La République française se retrouve poursuivie devant le tribunal administratif de Paris pour occupation présumée illégale de la résidence abritant l'ambassade de France à Bagdad. L'affaire, révélée vendredi, met en lumière une histoire complexe de spoliation de biens juifs dans l'Irak d'après-guerre.
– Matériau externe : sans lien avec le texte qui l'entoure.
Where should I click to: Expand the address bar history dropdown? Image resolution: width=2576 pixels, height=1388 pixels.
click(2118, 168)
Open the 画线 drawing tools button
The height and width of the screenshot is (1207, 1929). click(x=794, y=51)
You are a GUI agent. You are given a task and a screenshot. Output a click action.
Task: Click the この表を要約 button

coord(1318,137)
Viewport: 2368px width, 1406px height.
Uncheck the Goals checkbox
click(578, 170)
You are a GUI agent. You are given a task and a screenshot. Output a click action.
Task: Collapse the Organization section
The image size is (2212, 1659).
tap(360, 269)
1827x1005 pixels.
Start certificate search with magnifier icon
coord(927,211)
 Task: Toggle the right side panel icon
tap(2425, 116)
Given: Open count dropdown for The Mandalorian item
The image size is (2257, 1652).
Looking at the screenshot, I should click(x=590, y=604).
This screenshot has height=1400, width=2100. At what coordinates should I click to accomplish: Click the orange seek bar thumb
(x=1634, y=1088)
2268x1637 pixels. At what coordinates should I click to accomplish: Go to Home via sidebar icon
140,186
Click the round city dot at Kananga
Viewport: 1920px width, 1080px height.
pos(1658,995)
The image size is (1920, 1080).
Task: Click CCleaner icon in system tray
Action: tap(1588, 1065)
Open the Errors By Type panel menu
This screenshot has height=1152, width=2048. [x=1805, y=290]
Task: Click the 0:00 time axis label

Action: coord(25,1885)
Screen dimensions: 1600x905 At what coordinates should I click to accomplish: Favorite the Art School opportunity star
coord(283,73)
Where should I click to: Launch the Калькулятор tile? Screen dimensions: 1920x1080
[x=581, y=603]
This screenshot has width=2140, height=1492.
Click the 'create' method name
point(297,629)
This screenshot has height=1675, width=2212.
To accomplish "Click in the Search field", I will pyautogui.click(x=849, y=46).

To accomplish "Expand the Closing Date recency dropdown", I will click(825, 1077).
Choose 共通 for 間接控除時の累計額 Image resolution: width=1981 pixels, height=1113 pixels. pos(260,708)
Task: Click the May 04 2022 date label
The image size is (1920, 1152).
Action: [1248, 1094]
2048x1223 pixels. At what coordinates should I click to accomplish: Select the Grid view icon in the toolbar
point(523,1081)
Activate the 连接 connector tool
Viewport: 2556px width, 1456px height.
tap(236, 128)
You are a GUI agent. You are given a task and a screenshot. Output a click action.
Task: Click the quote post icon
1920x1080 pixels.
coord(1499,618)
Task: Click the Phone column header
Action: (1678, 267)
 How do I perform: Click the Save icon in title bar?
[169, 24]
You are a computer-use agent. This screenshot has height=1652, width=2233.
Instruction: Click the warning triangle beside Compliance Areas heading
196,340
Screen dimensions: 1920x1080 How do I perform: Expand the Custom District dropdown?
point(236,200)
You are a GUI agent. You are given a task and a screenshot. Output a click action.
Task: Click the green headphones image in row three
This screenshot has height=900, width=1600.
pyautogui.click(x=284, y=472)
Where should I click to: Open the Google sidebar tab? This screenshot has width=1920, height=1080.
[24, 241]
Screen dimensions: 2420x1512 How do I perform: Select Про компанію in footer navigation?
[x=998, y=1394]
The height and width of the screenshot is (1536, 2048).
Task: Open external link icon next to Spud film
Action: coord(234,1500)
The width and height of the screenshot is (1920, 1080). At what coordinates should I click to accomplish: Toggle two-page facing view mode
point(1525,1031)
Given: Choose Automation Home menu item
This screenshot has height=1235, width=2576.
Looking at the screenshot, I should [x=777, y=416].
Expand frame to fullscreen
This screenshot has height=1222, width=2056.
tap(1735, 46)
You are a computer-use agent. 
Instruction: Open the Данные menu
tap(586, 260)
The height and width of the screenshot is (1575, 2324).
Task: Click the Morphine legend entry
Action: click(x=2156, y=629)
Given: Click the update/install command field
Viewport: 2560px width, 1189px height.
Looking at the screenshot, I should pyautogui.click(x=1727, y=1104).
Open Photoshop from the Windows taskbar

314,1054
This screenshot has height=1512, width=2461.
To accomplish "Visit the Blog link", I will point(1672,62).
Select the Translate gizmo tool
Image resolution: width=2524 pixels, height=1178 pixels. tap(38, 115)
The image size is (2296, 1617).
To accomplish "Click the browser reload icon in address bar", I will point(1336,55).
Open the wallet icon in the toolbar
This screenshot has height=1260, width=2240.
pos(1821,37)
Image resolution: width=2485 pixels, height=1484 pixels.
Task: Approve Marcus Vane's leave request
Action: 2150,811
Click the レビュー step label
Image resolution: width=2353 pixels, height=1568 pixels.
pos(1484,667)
« Malheureusement, la République française squatte un immeuble qui n'est pas le sien », dénonce Maître Jean-Pierre Mignard, l'avocat représentant les descendants des propriétaires légitimes. Il s'agit d'un bâtiment de 3 800 mètres carrés accompagné d'un jardin de 1 150 mètres carrés, qui appartenait aux frères Ezra et Khedouri Lawee, membres de la communauté juive irakienne ayant fui au Canada à la fin des années 1940.
Cette émigration s'inscrivait dans le contexte de l'exode massif des juifs du monde arabe, alors en pleine effervescence. Malgré leur exil, les frères Lawee étaient restés propriétaires du bien.
L'avocat réclame près de 21,5 millions d'euros pour ses clients : des loyers impayés depuis 1969 pour le montant principal et depuis 1974 pour une somme complémentaire, auxquels s'ajoutent 7 millions d'euros au titre du préjudice moral.
La diplomatie française conteste fermement l'accusation de squat. Dans une argumentation présentée cet été, le ministère des Affaires étrangères affirme avoir signé un contrat de location avec les propriétaires prenant effet en 1965. Des accords auraient également été conclus avec les autorités irakiennes.